▶ [What to produce]: An exact copy of all the records is the expected answer.

▶ [Extracted data]:
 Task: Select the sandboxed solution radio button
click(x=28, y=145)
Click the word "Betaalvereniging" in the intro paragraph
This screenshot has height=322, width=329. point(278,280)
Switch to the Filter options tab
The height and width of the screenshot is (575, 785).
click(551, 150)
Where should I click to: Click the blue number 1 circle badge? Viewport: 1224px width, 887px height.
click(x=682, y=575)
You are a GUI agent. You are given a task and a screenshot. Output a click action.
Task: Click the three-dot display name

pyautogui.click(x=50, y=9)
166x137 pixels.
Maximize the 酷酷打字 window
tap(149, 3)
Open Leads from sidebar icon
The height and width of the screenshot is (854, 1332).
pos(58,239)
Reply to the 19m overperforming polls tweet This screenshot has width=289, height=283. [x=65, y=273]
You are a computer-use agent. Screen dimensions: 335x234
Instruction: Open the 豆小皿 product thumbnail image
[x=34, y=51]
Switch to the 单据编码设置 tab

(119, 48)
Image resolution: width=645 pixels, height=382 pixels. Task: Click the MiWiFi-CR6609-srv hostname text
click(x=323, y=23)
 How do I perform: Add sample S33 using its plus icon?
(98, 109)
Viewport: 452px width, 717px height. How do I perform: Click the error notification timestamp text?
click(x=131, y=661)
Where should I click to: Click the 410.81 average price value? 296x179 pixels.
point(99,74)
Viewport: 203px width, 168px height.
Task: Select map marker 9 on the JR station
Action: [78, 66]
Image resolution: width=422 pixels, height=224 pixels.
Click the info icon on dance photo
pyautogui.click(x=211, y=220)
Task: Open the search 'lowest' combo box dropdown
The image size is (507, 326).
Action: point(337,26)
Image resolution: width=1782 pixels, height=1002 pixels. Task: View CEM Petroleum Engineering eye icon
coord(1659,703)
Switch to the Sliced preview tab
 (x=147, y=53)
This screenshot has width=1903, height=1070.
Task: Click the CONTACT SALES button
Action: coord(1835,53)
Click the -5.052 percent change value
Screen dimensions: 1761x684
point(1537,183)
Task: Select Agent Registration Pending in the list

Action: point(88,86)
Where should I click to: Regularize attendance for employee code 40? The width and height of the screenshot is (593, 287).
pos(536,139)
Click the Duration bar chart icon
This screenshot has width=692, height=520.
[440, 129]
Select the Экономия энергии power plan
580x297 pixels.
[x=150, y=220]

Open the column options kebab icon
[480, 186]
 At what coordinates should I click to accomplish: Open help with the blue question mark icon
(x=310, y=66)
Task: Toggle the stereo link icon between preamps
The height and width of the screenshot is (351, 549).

▶ [Written solution]:
 Task: Select the sandboxed solution radio button
click(x=28, y=145)
Click the word "Betaalvereniging" in the intro paragraph
This screenshot has height=322, width=329. point(278,280)
Switch to the Filter options tab
The height and width of the screenshot is (575, 785).
click(551, 150)
Where should I click to: Click the blue number 1 circle badge? Viewport: 1224px width, 887px height.
click(x=682, y=575)
You are a GUI agent. You are given a task and a screenshot. Output a click action.
Task: Click the three-dot display name

pyautogui.click(x=50, y=9)
166x137 pixels.
Maximize the 酷酷打字 window
tap(149, 3)
Open Leads from sidebar icon
The height and width of the screenshot is (854, 1332).
pos(58,239)
Reply to the 19m overperforming polls tweet This screenshot has width=289, height=283. [x=65, y=273]
You are a computer-use agent. Screen dimensions: 335x234
Instruction: Open the 豆小皿 product thumbnail image
[x=34, y=51]
Switch to the 单据编码设置 tab

(119, 48)
Image resolution: width=645 pixels, height=382 pixels. Task: Click the MiWiFi-CR6609-srv hostname text
click(x=323, y=23)
 How do I perform: Add sample S33 using its plus icon?
(98, 109)
Viewport: 452px width, 717px height. How do I perform: Click the error notification timestamp text?
click(x=131, y=661)
Where should I click to: Click the 410.81 average price value? 296x179 pixels.
point(99,74)
Viewport: 203px width, 168px height.
Task: Select map marker 9 on the JR station
Action: [78, 66]
Image resolution: width=422 pixels, height=224 pixels.
Click the info icon on dance photo
pyautogui.click(x=211, y=220)
Task: Open the search 'lowest' combo box dropdown
The image size is (507, 326).
Action: point(337,26)
Image resolution: width=1782 pixels, height=1002 pixels. Task: View CEM Petroleum Engineering eye icon
coord(1659,703)
Switch to the Sliced preview tab
 (x=147, y=53)
This screenshot has width=1903, height=1070.
Task: Click the CONTACT SALES button
Action: coord(1835,53)
Click the -5.052 percent change value
Screen dimensions: 1761x684
point(1537,183)
Task: Select Agent Registration Pending in the list

Action: point(88,86)
Where should I click to: Regularize attendance for employee code 40? The width and height of the screenshot is (593, 287).
pos(536,139)
Click the Duration bar chart icon
This screenshot has width=692, height=520.
[440, 129]
Select the Экономия энергии power plan
580x297 pixels.
[x=150, y=220]

Open the column options kebab icon
[480, 186]
 At what coordinates should I click to accomplish: Open help with the blue question mark icon
(x=310, y=66)
Task: Toggle the stereo link icon between preamps
The height and width of the screenshot is (351, 549).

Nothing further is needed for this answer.